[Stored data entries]
►

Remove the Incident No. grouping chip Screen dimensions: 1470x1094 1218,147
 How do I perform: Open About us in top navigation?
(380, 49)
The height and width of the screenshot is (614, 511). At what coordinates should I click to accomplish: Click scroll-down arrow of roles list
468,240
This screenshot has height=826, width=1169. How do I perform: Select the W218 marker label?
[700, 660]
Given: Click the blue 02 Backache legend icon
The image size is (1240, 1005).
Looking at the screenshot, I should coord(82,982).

◄

Task description — Return the line that contains "How do I perform: Open" along with every line after it through the end of the entries, exactly, adding nothing.

Your solution —
 How do I perform: Open About us in top navigation?
(380, 49)
The height and width of the screenshot is (614, 511). At what coordinates should I click to accomplish: Click scroll-down arrow of roles list
468,240
This screenshot has height=826, width=1169. How do I perform: Select the W218 marker label?
[700, 660]
Given: Click the blue 02 Backache legend icon
The image size is (1240, 1005).
Looking at the screenshot, I should coord(82,982).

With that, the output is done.